In the Refractory Anaplastic Astrocytoma trial, Study MK-7365-0006, 4% of patients were 70 years and older. This study did not include sufficient numbers of patients aged 70 years and older to determine differences in effectiveness from younger patients. Patients 70 years and older had a higher incidence of Grade 4 neutropenia (25%) and Grade 4 thrombocytopenia (20%) in the first cycle of therapy than patients less than 70 years of age [see Warnings and Precautions (5.1) and Adverse Reactions (6.1)].
8.6 Renal Impairment
No dosage adjustment is recommended for patients with creatinine clearance (CLcr) of 36 to 130 mL/min/m 2 [see Clinical Pharmacology (12.3)]. The recommended dose of temozolomide has not been established for patients with severe renal impairment (CLcr < 36 mL/min/m 2) or for patients with end-stage renal disease on dialysis.
8.7 Hepatic Impairment
No dosage adjustment is recommended for patients with mild to moderate hepatic impairment (Child Pugh class A and B) [see Clinical Pharmacology (12.3)]. The recommended dose of temozolomide has not been established for patients with severe hepatic impairment (Child-Pugh class C).
10 OVERDOSAGE
Dose-limiting toxicity was myelosuppression and was reported with any dose but is expected to be more severe at higher doses.
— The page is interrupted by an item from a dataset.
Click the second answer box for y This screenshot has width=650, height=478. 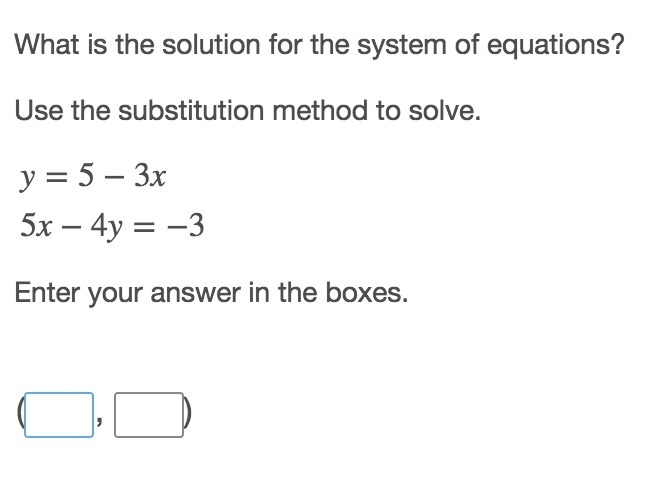pyautogui.click(x=149, y=415)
An overdose of 2000 mg per day for 5 days was taken by one patient and the adverse reactions reported were pancytopenia, pyrexia, multi-organ failure, and death. There are reports of patients who have taken more than 5 days of treatment (up to 64 days), with adverse reactions reported including myelosuppression, which in some cases was severe and prolonged, and infections and resulted in death. In the event of an overdose, monitor complete blood count and provide supportive measures as necessary.